Credentialed Scan Failures

Scanning without credentials is a valid method for identifying what is visible to the scanner and assessing the exterior attack surface of a system, but properly configured credentialed scans are able to look beyond the surface and identify potential issues that may not be apparent. Credentialed scans provide more detailed results that can help to detect outdated software, vulnerabilities, and compliance issues. Without proper credentials, analysts will not be able to obtain accurate information to properly assess an organization's risk posture.

This report delivers an organized list of failed credentialed scans that analysts can use to quickly address scanning issues on a network. The report covers a 25-day scanning history and provides a breakdown of various Windows scan issues and SSH failures, as well as general credential failures. Organizations will find this report useful when reviewed on a daily or weekly basis. The report is organized in a manner that provides timely information that analysts can use to correct any credentialed scan failures.

Critical and Exploitable Vulnerabilities Report

Identifying, prioritizing, and patching existing vulnerabilities on a network can be a difficult task for any analyst to manage effectively. By determining which vulnerabilities are most severe, analysts can properly prioritize vulnerability remediation in order to best protect systems on the network. This report presents a comprehensive look at the critical and exploitable vulnerabilities discovered on the network, which can be useful in reducing the overall attack surface and keeping critical data secured within an organization.

Tenable products collect a vast amount of data on existing vulnerabilities discovered on the organization's network. Detailed analysis and understanding of risk for each vulnerability can be time consuming. However, the analyst should at least understand the impact of each vulnerability in order to understand the threat posed. The severity of a vulnerability is defined using the Common Vulnerability Scoring System (CVSS) base score. The CVSS is a method to define and characterize the severity of a vulnerability. Vulnerabilities are scored on a scale of 1 to 10, with a CVSS base score of 10 considered to be the most severe. Vulnerabilities with a CVSS base score of 10 are defined as ”critical.” In addition to specifying the severity of a vulnerability, industry sources are checked to determine if a publically-known exploit for the vulnerability exists. These critical and exploitable vulnerabilities create gaps in the network's integrity, which attackers can take advantage of to gain access to the network. Once inside the network, an attacker can perform malicious attacks, steal sensitive data, and cause significant damage to critical systems. By identifying the most severe vulnerabilities, analysts and security teams can better focus patch management efforts and better protect the network.

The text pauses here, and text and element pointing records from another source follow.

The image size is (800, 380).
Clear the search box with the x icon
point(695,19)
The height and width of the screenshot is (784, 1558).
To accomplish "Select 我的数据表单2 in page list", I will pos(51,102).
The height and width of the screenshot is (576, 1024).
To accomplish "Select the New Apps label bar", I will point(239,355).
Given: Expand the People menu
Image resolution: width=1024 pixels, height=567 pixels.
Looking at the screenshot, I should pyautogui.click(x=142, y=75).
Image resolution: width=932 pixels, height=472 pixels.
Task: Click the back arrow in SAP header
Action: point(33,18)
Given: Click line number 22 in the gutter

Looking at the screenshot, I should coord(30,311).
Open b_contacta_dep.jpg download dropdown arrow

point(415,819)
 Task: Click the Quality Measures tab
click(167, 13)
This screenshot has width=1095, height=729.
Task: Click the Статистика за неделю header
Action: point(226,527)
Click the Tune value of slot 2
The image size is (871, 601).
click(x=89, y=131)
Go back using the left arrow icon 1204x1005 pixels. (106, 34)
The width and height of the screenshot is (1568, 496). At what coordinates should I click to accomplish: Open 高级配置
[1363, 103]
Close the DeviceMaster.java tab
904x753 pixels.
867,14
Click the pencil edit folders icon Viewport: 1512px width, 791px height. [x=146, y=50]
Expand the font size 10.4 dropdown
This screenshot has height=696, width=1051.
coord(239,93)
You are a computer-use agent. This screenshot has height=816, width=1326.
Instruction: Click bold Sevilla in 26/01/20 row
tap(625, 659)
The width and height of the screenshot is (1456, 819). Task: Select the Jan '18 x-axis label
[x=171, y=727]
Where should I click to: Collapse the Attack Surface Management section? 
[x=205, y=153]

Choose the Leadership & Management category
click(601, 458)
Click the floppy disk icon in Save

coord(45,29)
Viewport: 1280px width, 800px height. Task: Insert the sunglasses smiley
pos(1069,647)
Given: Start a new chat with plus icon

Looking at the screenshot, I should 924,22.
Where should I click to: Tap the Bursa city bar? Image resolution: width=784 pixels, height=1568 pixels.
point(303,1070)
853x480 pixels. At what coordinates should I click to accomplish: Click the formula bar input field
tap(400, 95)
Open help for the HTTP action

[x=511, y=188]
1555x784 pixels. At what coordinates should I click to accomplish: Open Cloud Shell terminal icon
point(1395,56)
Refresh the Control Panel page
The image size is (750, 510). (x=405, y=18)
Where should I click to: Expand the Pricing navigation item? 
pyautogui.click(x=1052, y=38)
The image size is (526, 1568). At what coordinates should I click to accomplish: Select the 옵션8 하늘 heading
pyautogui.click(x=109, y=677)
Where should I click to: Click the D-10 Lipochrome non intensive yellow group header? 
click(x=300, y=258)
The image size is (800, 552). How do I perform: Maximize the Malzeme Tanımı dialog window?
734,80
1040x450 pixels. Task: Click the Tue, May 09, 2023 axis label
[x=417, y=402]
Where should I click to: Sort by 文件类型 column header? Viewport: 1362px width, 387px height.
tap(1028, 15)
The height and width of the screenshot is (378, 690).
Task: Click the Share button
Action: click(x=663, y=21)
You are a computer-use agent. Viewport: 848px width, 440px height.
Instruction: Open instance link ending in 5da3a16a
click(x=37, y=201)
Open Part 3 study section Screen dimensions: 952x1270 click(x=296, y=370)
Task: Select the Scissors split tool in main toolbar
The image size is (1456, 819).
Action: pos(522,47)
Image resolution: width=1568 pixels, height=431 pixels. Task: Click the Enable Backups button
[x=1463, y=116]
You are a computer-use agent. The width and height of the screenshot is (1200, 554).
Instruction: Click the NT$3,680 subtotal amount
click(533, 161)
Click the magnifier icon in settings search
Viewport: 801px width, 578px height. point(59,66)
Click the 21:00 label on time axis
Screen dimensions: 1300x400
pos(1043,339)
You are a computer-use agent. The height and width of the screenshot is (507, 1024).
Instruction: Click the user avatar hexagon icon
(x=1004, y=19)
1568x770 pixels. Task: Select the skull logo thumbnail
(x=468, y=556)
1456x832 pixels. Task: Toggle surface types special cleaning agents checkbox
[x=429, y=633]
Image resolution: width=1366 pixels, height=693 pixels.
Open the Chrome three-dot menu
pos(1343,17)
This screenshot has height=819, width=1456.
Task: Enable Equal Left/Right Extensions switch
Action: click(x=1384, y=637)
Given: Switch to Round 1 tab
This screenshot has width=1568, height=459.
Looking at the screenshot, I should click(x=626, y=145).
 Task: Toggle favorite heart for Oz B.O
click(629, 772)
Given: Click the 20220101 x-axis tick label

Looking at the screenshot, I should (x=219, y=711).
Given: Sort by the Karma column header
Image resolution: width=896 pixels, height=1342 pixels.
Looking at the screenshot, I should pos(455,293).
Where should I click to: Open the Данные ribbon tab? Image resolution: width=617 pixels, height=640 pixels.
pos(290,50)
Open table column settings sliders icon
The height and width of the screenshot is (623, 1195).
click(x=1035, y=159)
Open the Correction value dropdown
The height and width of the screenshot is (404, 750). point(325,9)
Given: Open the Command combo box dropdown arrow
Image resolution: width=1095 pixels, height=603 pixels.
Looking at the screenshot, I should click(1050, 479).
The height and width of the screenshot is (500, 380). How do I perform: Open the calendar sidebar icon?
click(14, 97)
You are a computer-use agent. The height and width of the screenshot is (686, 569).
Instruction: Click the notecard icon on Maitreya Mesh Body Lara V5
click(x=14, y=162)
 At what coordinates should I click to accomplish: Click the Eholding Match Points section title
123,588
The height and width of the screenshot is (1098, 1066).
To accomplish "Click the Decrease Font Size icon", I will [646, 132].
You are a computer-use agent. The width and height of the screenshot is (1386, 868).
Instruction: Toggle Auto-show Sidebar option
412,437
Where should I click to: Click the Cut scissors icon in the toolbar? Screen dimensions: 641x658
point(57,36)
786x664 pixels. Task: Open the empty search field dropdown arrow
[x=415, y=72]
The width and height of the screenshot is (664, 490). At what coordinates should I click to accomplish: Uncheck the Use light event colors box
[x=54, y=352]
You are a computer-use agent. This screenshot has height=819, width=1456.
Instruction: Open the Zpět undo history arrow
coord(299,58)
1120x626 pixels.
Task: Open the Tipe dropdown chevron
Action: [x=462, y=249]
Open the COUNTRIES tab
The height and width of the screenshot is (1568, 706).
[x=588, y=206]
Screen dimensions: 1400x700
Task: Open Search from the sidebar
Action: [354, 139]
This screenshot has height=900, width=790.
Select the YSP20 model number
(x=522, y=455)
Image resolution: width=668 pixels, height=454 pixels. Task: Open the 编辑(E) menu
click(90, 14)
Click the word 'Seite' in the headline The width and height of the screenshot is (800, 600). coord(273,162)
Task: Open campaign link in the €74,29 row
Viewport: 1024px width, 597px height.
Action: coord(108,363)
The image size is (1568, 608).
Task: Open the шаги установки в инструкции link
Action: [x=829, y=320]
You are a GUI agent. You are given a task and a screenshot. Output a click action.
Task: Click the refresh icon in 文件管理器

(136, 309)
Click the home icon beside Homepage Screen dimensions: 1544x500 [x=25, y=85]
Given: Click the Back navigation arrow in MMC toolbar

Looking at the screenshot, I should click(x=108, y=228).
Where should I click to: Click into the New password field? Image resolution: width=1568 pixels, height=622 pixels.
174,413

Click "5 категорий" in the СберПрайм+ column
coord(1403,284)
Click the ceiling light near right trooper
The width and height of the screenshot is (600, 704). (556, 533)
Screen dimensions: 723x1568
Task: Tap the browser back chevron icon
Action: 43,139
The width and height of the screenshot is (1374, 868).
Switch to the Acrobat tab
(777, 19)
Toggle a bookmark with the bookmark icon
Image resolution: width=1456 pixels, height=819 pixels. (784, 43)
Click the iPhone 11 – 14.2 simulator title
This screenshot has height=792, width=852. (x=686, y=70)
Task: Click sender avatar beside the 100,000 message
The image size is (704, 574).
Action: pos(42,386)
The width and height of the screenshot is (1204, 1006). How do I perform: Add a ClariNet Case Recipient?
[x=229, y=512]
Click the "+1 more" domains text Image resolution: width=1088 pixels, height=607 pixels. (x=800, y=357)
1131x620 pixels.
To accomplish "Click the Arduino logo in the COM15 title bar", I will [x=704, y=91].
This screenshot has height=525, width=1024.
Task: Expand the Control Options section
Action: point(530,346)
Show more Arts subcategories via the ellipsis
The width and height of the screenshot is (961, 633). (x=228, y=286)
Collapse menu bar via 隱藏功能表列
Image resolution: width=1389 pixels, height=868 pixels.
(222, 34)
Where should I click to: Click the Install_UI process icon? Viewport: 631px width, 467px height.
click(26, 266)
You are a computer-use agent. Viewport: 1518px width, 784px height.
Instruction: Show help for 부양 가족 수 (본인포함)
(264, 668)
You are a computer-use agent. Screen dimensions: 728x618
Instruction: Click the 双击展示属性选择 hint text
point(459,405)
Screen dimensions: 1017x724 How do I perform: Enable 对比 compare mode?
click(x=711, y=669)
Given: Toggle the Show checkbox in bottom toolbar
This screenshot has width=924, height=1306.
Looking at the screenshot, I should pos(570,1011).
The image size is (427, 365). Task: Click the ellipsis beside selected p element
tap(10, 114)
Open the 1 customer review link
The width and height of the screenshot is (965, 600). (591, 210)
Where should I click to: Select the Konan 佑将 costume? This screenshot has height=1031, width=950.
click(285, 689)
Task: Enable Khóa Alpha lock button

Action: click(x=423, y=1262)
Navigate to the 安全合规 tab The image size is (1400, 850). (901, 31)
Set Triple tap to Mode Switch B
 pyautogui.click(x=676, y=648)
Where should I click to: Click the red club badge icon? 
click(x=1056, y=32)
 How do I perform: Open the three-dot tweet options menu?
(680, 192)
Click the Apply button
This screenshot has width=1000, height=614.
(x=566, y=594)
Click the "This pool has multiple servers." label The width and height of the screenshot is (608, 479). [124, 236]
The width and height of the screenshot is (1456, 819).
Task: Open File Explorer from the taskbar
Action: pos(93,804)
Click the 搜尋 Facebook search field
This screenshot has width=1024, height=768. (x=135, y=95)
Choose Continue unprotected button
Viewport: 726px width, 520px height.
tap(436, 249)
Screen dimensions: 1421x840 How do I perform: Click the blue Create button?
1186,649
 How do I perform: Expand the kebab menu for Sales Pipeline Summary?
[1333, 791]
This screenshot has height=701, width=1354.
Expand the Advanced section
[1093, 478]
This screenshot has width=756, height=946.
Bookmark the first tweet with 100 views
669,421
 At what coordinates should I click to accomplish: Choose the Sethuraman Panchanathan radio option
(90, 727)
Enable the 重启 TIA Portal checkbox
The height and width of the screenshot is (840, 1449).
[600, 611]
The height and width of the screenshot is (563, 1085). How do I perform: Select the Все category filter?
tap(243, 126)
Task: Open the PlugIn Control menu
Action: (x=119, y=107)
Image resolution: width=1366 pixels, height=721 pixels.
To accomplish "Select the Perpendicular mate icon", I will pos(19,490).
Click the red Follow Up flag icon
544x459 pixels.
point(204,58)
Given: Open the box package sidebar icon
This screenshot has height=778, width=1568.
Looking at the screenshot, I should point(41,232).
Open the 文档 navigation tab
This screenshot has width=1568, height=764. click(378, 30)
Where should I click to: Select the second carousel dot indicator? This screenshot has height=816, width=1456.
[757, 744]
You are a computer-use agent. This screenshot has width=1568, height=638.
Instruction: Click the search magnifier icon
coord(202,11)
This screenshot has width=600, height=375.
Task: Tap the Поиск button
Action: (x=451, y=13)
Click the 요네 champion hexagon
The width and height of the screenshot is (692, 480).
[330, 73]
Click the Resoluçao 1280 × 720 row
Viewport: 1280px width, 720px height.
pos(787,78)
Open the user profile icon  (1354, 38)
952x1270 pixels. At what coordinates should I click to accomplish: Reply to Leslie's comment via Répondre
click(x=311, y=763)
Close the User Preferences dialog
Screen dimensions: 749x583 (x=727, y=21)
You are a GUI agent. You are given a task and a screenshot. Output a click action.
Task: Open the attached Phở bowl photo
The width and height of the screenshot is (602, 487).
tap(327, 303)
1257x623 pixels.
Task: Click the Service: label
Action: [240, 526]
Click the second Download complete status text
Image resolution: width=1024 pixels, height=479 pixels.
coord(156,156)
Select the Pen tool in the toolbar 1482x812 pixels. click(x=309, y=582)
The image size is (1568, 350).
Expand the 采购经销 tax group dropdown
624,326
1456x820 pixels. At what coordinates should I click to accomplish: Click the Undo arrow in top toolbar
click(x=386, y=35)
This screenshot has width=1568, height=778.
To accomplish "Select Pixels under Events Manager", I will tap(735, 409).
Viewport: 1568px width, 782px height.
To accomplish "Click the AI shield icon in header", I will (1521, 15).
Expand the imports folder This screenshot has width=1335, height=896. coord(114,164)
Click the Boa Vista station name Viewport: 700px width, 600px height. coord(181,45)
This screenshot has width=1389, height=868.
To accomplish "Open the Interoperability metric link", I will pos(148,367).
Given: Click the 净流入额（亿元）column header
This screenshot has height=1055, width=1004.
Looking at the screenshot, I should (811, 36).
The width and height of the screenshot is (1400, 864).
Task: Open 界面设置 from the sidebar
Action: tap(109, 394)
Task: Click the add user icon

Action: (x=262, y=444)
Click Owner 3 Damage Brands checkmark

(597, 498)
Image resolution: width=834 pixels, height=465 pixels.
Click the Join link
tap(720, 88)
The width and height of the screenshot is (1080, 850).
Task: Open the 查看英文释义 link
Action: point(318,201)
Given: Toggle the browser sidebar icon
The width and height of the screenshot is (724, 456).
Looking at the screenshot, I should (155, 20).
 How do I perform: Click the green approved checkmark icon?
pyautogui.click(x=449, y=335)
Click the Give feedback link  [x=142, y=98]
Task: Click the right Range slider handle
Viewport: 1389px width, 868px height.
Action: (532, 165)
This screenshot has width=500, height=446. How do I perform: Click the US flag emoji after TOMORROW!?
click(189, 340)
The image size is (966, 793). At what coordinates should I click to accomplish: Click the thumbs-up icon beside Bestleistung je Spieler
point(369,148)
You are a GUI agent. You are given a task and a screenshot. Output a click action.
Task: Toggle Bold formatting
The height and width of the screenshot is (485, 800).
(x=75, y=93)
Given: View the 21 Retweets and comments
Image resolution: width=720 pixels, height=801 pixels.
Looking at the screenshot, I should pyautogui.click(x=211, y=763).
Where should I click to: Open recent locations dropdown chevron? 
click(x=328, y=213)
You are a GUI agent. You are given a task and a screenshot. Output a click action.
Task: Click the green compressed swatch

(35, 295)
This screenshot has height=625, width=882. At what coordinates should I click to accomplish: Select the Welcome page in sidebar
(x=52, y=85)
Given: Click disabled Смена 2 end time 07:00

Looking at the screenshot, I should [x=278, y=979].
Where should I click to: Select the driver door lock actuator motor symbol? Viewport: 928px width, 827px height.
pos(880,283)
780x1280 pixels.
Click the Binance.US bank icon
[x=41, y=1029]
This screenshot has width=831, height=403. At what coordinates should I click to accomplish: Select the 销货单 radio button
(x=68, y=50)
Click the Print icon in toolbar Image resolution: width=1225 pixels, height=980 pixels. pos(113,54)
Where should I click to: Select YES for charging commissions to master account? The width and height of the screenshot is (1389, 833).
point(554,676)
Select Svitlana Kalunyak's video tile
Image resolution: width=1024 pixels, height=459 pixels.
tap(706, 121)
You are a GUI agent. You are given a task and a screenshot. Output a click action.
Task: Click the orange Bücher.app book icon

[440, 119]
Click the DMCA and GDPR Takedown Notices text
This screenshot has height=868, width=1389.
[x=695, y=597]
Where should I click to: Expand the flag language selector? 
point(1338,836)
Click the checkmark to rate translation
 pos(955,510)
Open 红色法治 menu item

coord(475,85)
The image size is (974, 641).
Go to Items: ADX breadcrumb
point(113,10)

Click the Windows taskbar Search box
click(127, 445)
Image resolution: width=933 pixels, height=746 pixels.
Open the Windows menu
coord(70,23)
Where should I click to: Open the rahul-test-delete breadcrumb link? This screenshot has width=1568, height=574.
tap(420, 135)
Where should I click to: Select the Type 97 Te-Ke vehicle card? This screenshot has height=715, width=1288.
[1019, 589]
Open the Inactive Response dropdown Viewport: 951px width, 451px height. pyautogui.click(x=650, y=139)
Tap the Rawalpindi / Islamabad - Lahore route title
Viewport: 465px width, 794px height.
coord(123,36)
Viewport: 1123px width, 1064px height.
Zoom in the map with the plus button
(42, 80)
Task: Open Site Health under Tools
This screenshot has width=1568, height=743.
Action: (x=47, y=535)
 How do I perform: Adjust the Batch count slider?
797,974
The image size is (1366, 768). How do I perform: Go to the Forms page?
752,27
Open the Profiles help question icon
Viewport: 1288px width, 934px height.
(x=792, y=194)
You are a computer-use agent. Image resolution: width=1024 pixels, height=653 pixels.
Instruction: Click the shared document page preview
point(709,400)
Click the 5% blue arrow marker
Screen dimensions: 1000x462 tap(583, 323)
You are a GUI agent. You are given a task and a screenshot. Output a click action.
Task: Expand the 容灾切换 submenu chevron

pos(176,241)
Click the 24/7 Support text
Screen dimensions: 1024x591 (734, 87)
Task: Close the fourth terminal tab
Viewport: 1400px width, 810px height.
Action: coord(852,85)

This report provides information on critical and exploitable vulnerabilities that have been detected on the network. The report utilizes data such as the CVSS base score and information from exploit frameworks including Metasploit, Core Impact, Canvas, Elliot, and ExploitHub to determine which vulnerabilities are critical and exploitable. The report presents a cumulative view of the data to provide an analyst with a comprehensive understanding of the discovered critical and exploitable vulnerabilities. Using various visual aids, the report displays the data in an easy to understand manner. The information from this report will enable analysts to discover, prioritize, and remediate critical and exploitable vulnerabilities in a timely manner.

Elevated Privilege Failures Organizations using Tenable Nessus gain a tremendous amount of details such as vulnerabilities, compliance status, software used, and hardware supporting the environment. Nessus provides valuable insight into systems to an analyst, to enable better protection of the network. As with any piece of software or hardware, Nessus needs to be properly configured to ensure the best scan results are returned. For scans of Linux/Unix based systems, analysts can configure the scans to use SSH username/password credentials, which allows Nessus to gather more detailed information about the systems. If a Nessus scan is configured with SSH credentials for a regular user account, basic information about a system can be retrieved. Once Nessus is able to create a session with SSH, Nessus will try to elevate privileges to retrieve further information about the system. If Nessus is unable to perform this action, Nessus plugin 12634 will report that the attempt to elevate permissions was unsuccessful (see Using this report, analysts can identify systems that did not have adequate permissions to do in-depth scanning. Details are also provided to assist analysts in remediating the SSH credential issue. To prevent confusion, this report only addresses failures when Nessus attempts to elevate privileges from a scan; this report does not address attempts by users who try to elevate privileges and are unsuccessful.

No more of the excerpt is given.